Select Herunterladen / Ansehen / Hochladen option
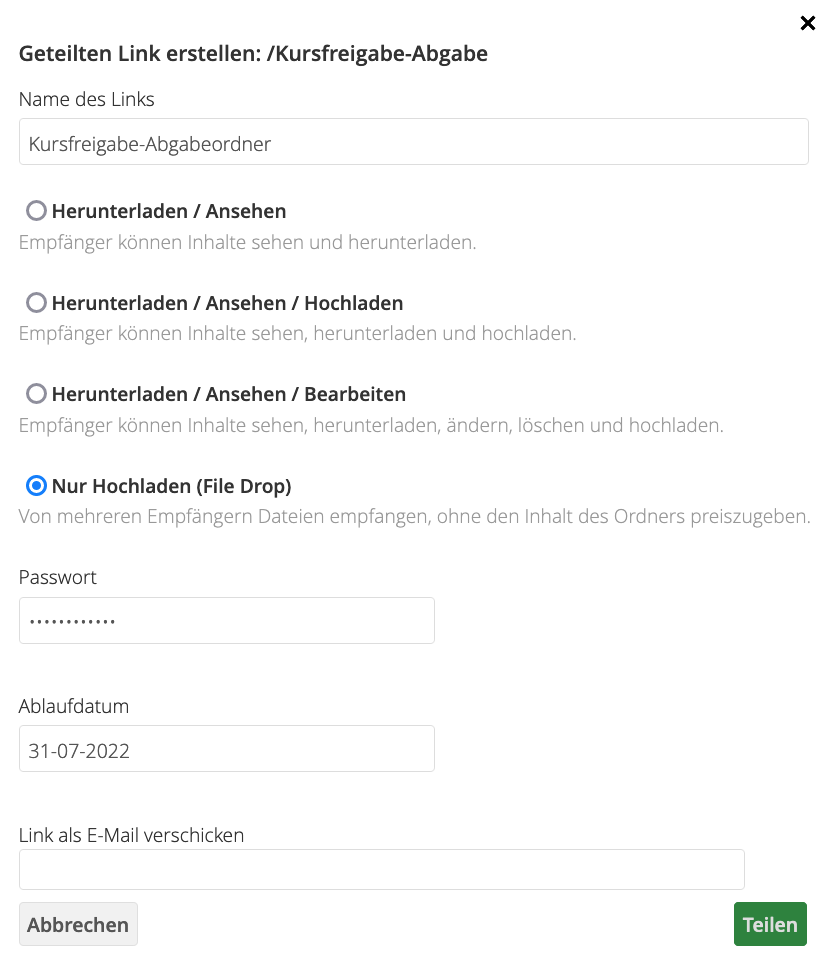829x975 pixels. click(x=37, y=302)
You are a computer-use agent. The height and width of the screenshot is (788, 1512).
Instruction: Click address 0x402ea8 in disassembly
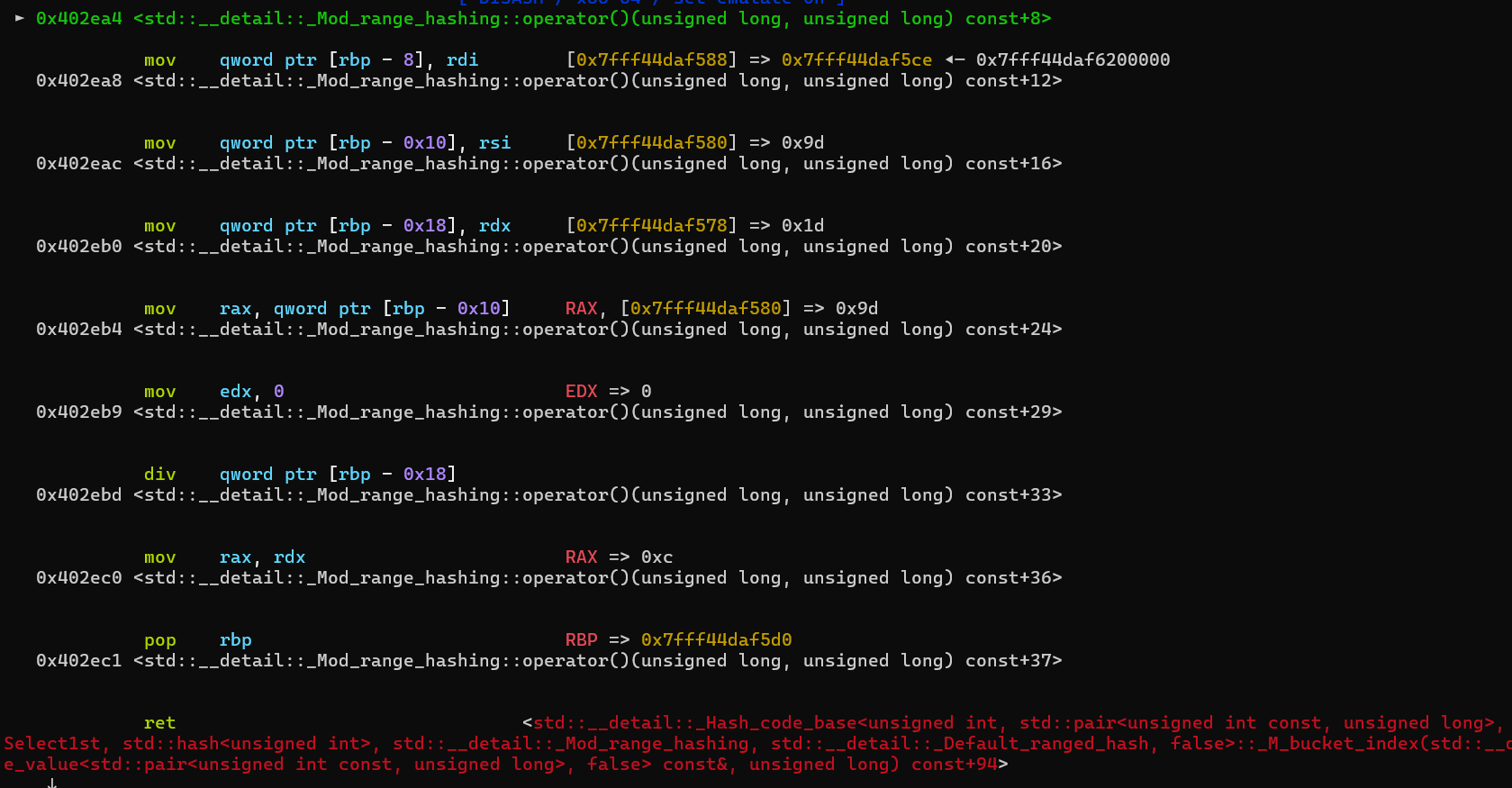(78, 80)
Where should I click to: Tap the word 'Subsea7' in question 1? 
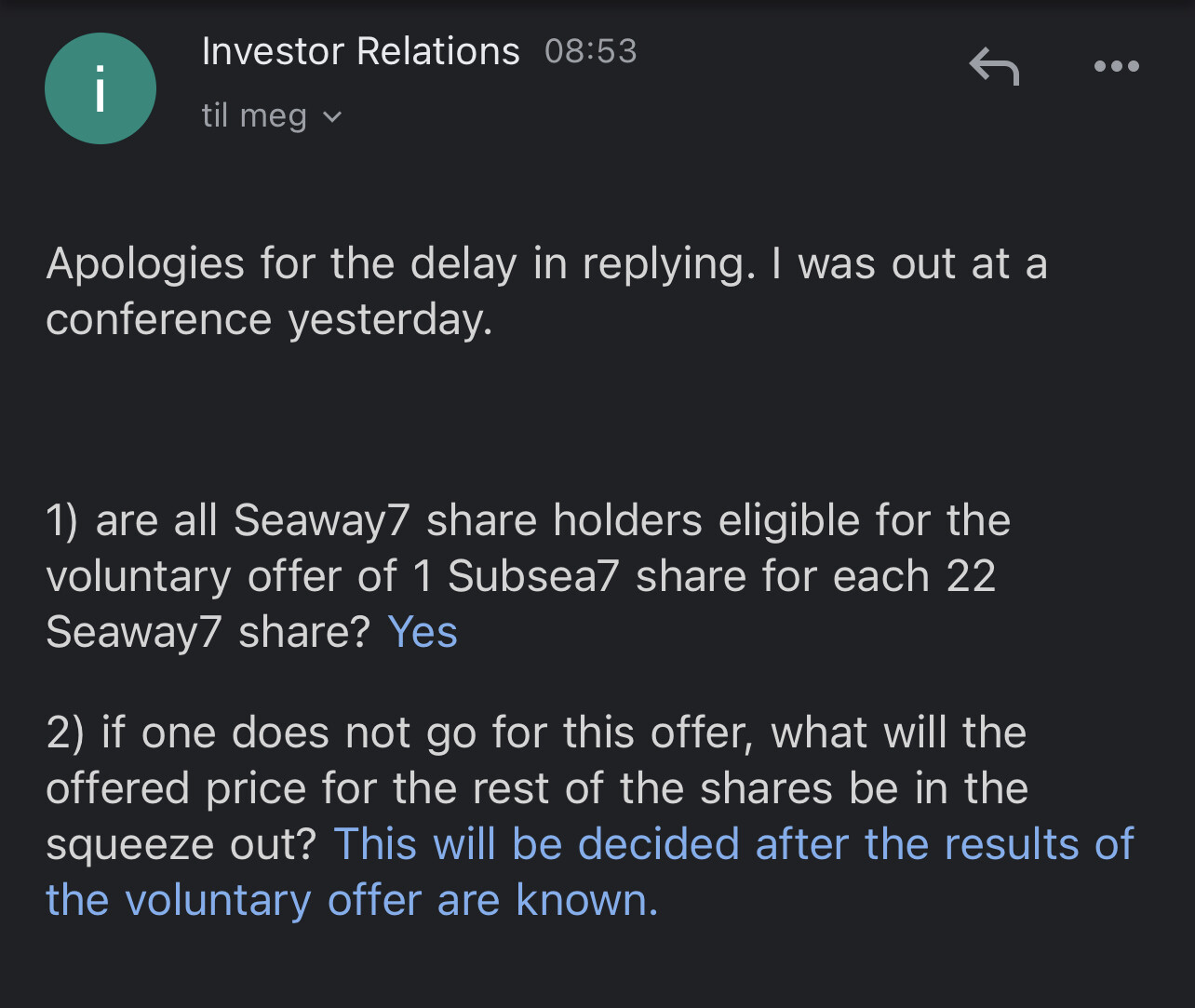(x=533, y=576)
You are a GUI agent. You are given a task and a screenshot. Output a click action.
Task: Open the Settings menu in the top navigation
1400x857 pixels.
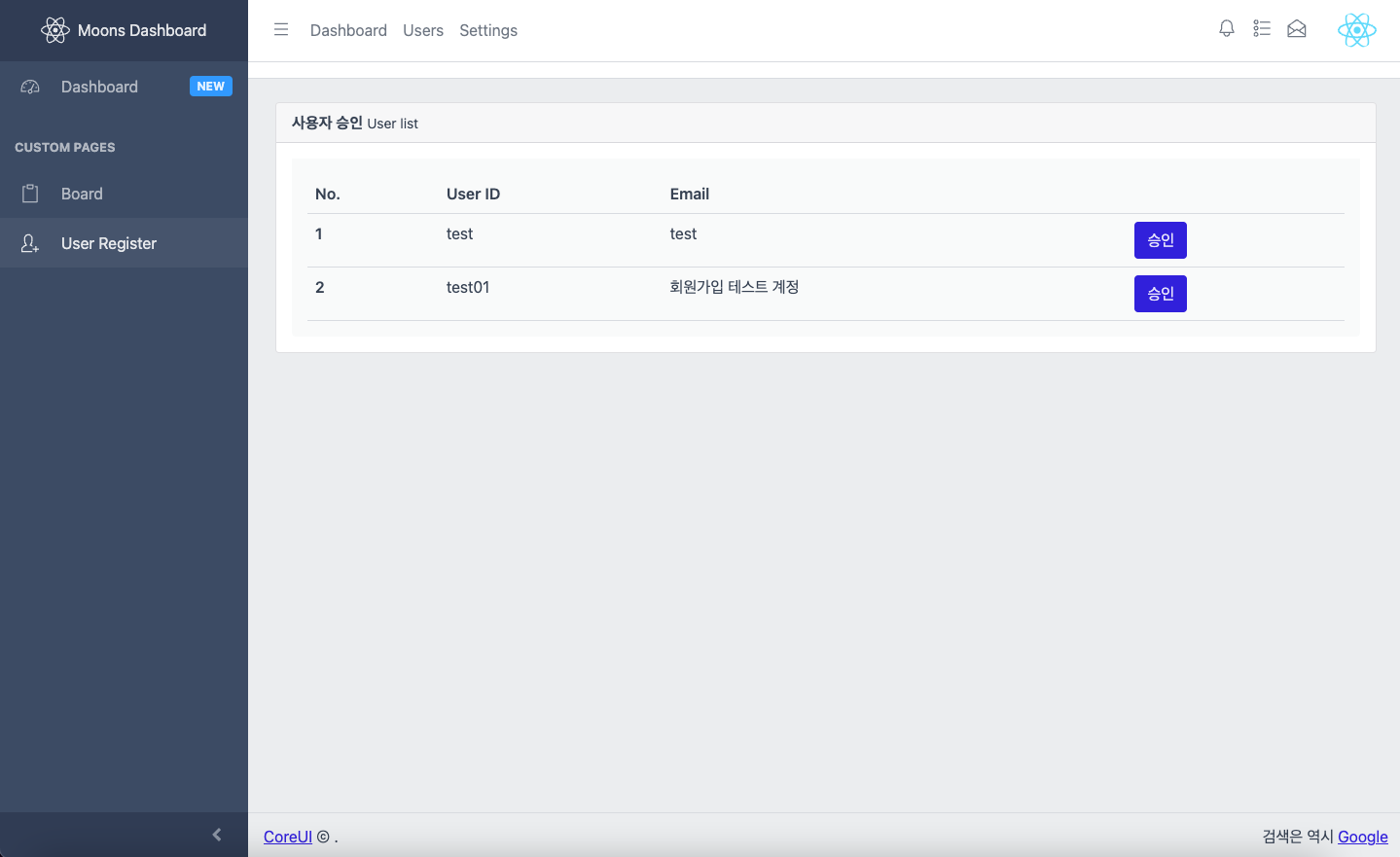click(488, 30)
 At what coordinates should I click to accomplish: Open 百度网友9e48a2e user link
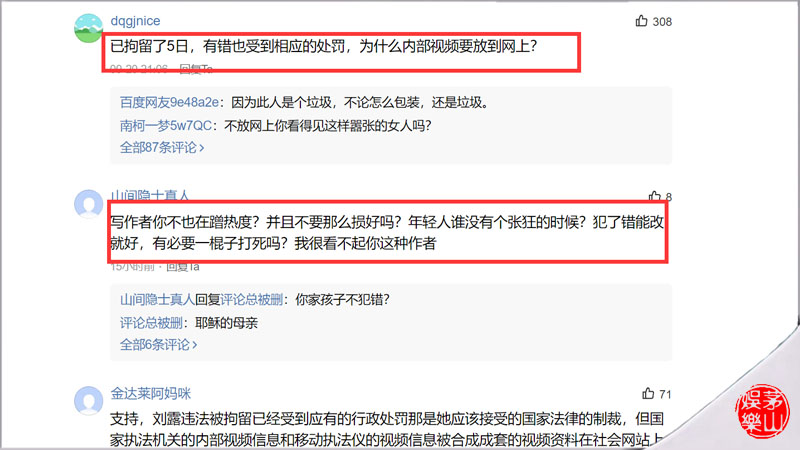169,102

TASK GOAL
When a line among the entries above contains "agent", copy it.

RESULT OF THE EXERCISE
You are a computer-use agent. The height and width of the screenshot is (788, 1512).
You are a GUI agent. You are given a task and a screenshot. Output a click action.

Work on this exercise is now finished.